If You Go

The 50th running of the . Saturday, April 18. Gates open at 9 a.m. The first race at 1:30 p.m.The last race ends at about 5 p.m. Kingston Downs, Georgia, between Cartersville and Rome. Tickets: $30, available at www.ticketmaster.com or at select Publix Supermarkets. Children 12 and under are admitted free. The races are held rain or shine.

Other amusements: The race track will be host to a crowd of women in elaborate hats, a hat competition, sky divers, camel rides, a Jack Russell Terrier race and a climbing wall. Information: 404-237-7436

Wild hats, sweaty horses and mint juleps will be the order of the day Saturday, when horse fanciers celebrate the 50th running of the Atlanta Steeplechase.

Staged in Roswell and Cumming for its first 28 years, the event has been held at Kingston Downs, in Rome, since 1994. It will attract some 30,000 visitors, most of them from Atlanta. It will also attract a few dozen thoroughbreds, along with their owners, trainers and riders, vying for $110,000 in prize money.

The steeplechase began in 1966 at the late John Wayt’s Horseshoe Bend farm. He and fellow horseman George E. Chase both liked to chase foxes in the Shakerag Hunt, and collaborated on hosting a race in what was then a cornfield and is now a subdivision.

Their children helped by cutting pine limbs and hand-stuffing the brush in home-made jumps. The course had no highway access, but Wayt promised his fellow organizers he’d have a road cut to the location. Workers were still spreading gravel when the first guests arrived.

George E. Chase Jr., now chairman of the event’s board of directors, said his father didn’t know if the race would be a success. He and Wayt sought “guarantors,” to cover any shortfall. Today the list of guarantors from 1966 reads like a Who’s Who of old Atlanta, including Cot Campbell, Comer Jennings, Julian LeCraw, Clark Howell, Robert Woodruff and Rankin Smith.

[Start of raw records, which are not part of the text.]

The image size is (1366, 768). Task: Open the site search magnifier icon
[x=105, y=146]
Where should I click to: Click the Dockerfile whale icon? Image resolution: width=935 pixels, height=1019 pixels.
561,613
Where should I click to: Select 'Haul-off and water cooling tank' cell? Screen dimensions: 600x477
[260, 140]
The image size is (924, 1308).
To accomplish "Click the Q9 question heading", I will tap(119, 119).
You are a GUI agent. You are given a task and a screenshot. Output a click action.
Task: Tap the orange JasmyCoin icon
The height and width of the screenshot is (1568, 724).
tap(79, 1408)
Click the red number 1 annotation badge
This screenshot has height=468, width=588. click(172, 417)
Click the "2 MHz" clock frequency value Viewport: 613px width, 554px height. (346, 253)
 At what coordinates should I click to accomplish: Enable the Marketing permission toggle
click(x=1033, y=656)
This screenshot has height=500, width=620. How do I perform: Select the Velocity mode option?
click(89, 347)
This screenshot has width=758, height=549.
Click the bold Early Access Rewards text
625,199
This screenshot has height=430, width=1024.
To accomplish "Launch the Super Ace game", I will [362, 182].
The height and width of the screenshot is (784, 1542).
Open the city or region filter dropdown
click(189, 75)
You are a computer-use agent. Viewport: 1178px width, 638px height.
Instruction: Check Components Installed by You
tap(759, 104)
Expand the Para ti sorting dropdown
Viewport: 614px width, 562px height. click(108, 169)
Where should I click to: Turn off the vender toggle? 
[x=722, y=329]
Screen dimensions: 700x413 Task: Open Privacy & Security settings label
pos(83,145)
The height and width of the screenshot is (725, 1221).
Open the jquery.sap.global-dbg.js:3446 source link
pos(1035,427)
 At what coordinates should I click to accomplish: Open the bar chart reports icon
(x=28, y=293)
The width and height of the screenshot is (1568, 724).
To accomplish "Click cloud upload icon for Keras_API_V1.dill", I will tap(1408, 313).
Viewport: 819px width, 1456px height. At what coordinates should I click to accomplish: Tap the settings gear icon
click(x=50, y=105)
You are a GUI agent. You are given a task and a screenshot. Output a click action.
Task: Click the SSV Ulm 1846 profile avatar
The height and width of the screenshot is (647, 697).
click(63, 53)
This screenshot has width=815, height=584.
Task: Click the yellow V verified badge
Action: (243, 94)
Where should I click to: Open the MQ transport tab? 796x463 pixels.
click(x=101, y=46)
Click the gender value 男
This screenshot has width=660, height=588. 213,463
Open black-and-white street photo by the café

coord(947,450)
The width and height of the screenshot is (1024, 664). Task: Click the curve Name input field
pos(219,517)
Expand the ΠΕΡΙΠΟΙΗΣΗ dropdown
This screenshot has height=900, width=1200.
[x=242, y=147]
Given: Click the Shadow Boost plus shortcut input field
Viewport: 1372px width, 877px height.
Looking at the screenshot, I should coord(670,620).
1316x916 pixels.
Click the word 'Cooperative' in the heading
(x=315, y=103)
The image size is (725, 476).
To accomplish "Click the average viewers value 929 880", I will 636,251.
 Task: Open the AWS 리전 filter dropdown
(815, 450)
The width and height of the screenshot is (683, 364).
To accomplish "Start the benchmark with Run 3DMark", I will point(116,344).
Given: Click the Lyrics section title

Some 9,000 attended that first year. The race moved to Cumming in 1971, to Seven Branches Farm, also a Wayt property. When the Department of Transportation declared that an outer loop would run through the Cumming property, the race moved again, to Rome. The steeplechase thrived. The outer loop did not.

Nestled in a bend of the Etowah River, the Rome property was originally assembled by Prince Faisal of Saudi Arabia, but was acquired by Belgian transplant Carl Bouckaert, a vinyl floor covering magnate, and, it so happens, an expert horseman. Bouckaert was a member of the Belgian equestrian team at the 2000 Olympics in Sydney and was an individual competitor in the 2012 London Games.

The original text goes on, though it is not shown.